Macaque paneth cells express lymphoid chemokine CXCL13 and other antimicrobial peptides not previously described as expressed in intestinal crypts.

Clinical and vaccine immunology : CVI (2013-06-28)
Carissa M Lucero, Beth Fallert Junecko, Cynthia R Klamar, Lauren A Sciullo, Stella J Berendam, Anthony R Cillo, Shulin Qin, Yongjun Sui, Sonali Sanghavi, Michael A Murphey-Corb, Todd A Reinhart
RESUMEN

CXCL13 is a constitutively expressed chemokine that controls migration of immune cells to lymphoid follicles. Previously, we found CXCL13 mRNA levels increased in rhesus macaque spleen tissues during AIDS. This led us to examine the levels and locations of CXCL13 by detailed in situ methods in cynomolgus macaque lymphoid and intestinal tissues. Our results revealed that there were distinct localization patterns of CXCL13 mRNA compared to protein in germinal centers. These patterns shifted during the course of simian immunodeficiency virus (SIV) infection, with increased mRNA expression within and around follicles during AIDS compared to uninfected or acutely infected animals. Unexpectedly, CXCL13 expression was also found in abundance in Paneth cells in crypts throughout the small intestine.
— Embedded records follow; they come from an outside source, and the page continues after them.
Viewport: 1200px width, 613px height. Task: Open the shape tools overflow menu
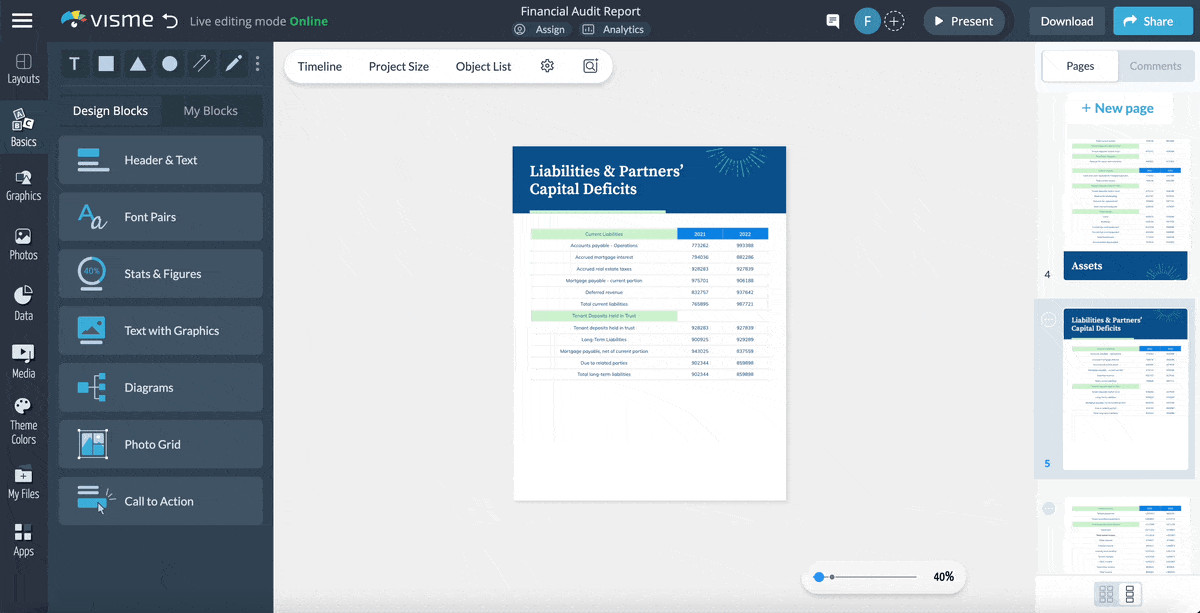[x=257, y=63]
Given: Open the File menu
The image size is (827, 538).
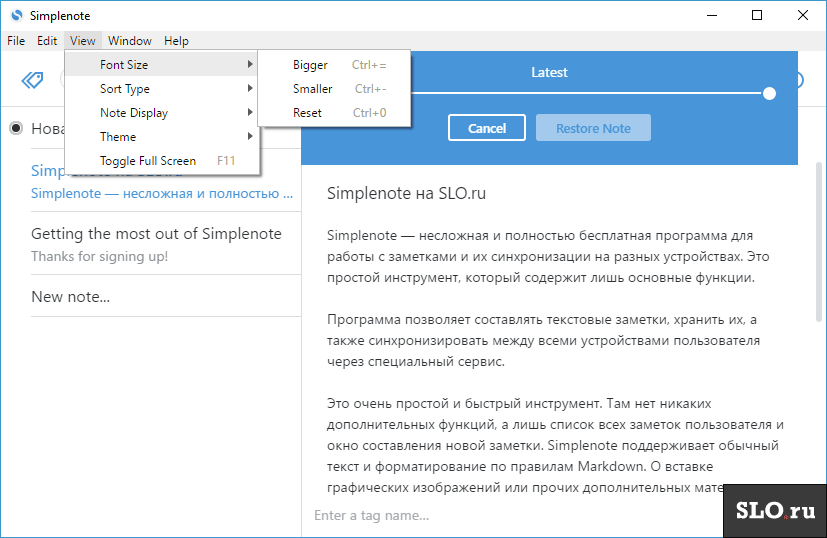Looking at the screenshot, I should [16, 41].
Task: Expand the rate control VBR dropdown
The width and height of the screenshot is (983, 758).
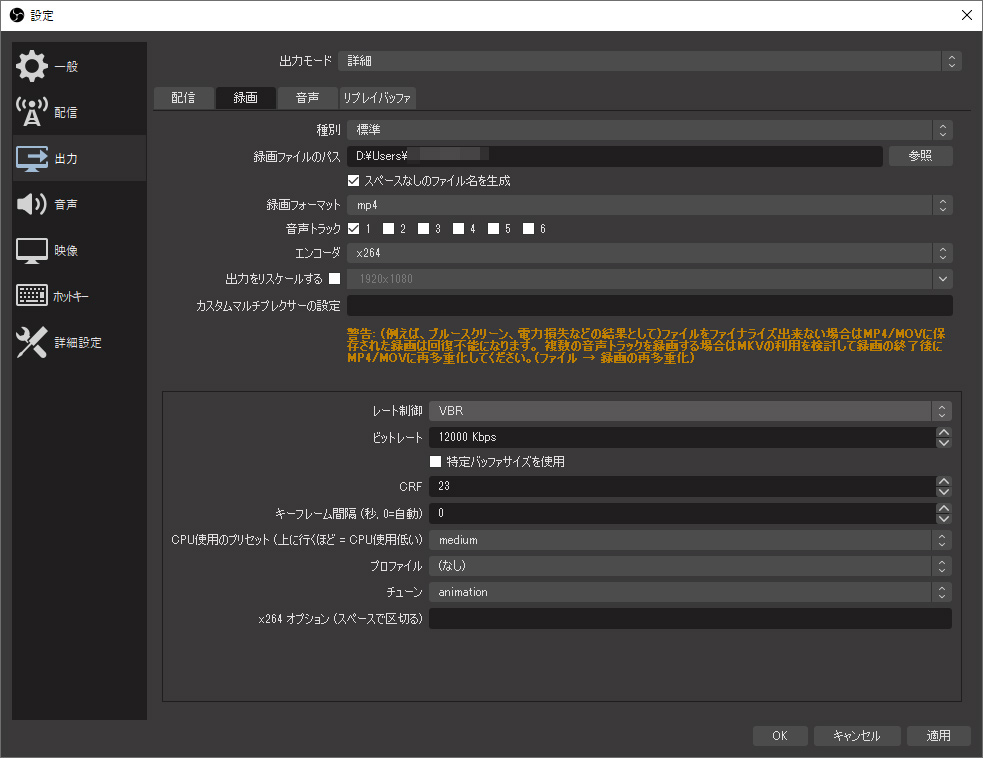Action: pos(689,411)
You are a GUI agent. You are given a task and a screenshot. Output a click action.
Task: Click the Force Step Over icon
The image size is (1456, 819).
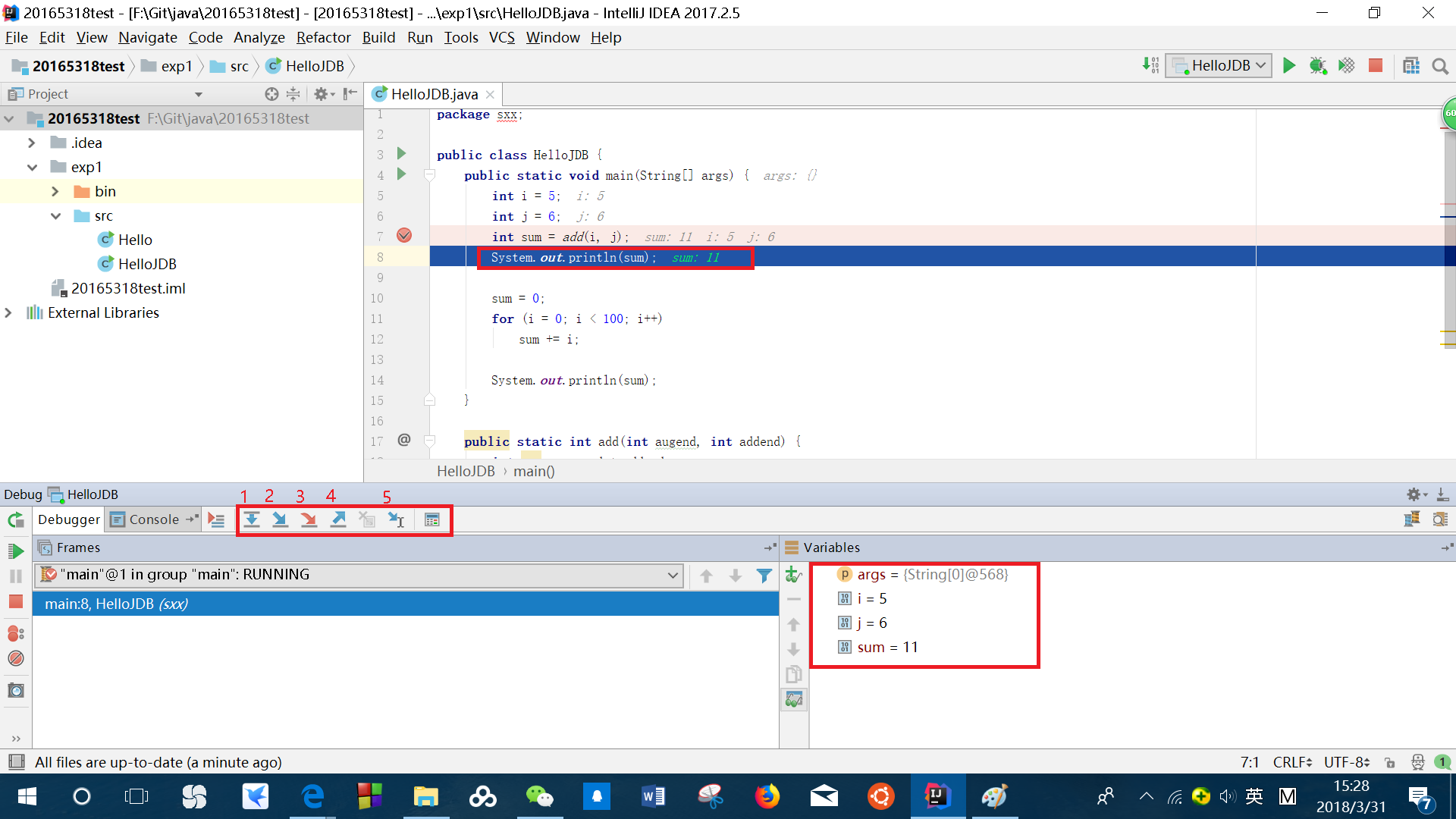pos(307,519)
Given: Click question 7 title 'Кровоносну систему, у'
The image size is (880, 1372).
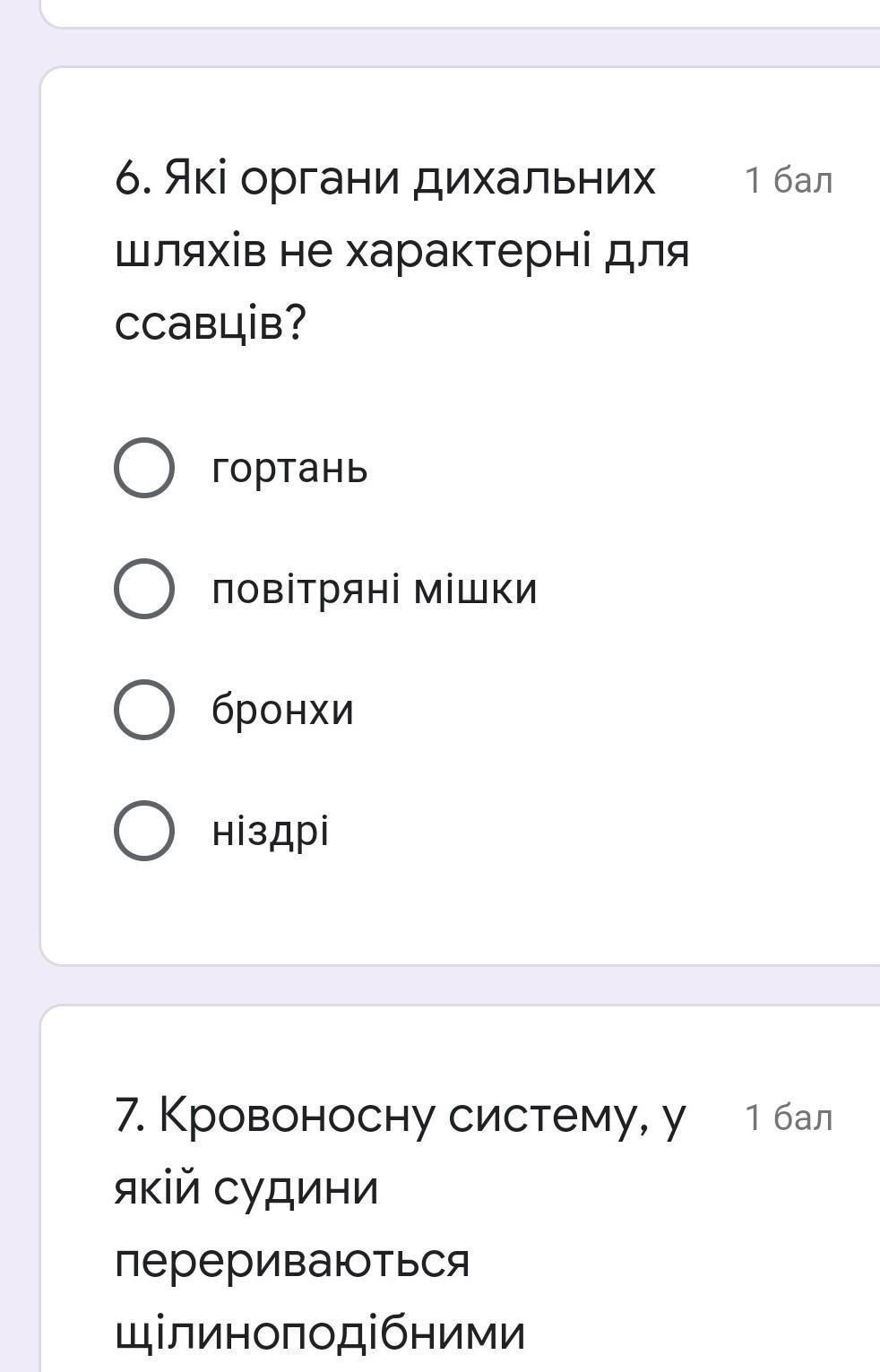Looking at the screenshot, I should (x=401, y=1117).
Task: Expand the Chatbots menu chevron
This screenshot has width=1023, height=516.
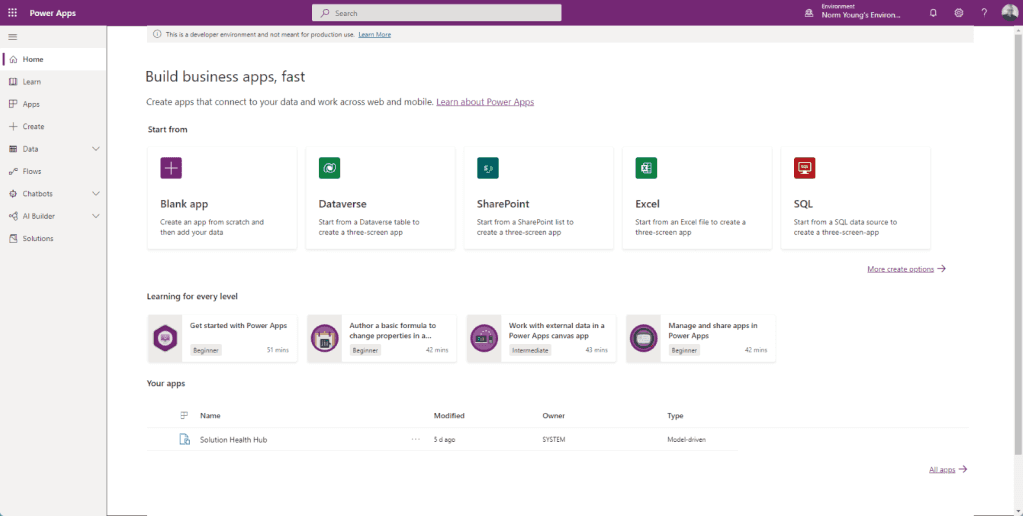Action: pyautogui.click(x=96, y=194)
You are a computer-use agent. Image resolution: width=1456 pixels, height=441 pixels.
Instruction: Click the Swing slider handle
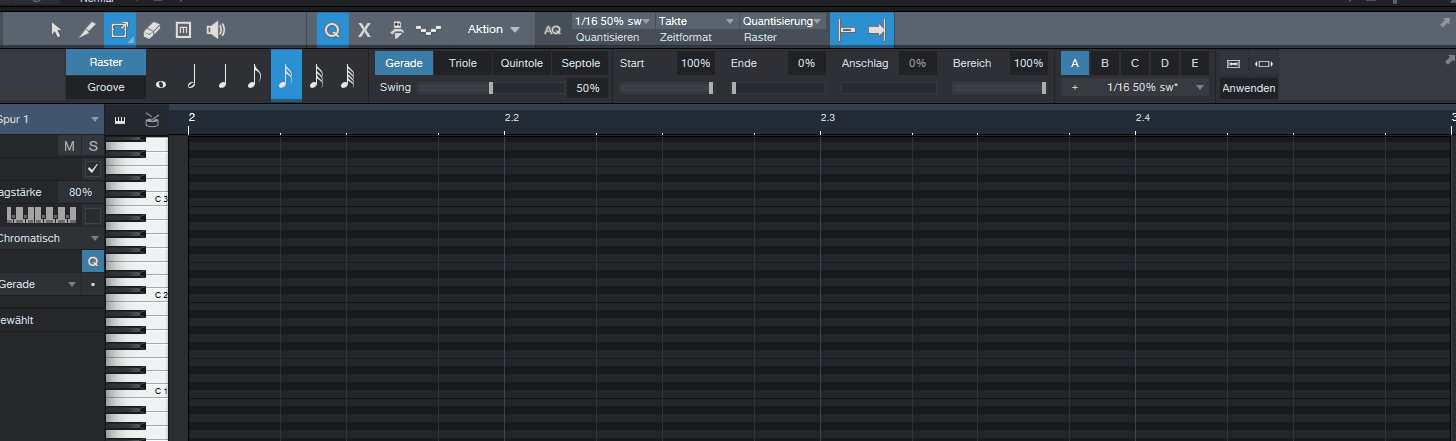490,88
Therefore, we expanded our analyses to include chemokines and antimicrobial peptides (AMPs) not previously demonstrated to be expressed by Paneth cells in intestinal tissues. We examined the expression patterns of multiple chemokines, including CCL25, as well as α-defensin 6 (DEFA6), β-defensin 2 (BDEF2), rhesus θ-defensin 1 (RTD-1), and Reg3γ in situ in intestinal tissues. Of the 10 chemokines examined, CXCL13 was unique in its expression by Paneth cells. BDEF2, RTD-1, and Reg3γ were also expressed by Paneth cells. BDEF2 and RTD-1 previously have not been shown to be expressed by Paneth cells. These findings expand our understanding of mucosal immunology, innate antimicrobial defenses, homeostatic chemokine function, and host protective mechanisms against microbial translocation.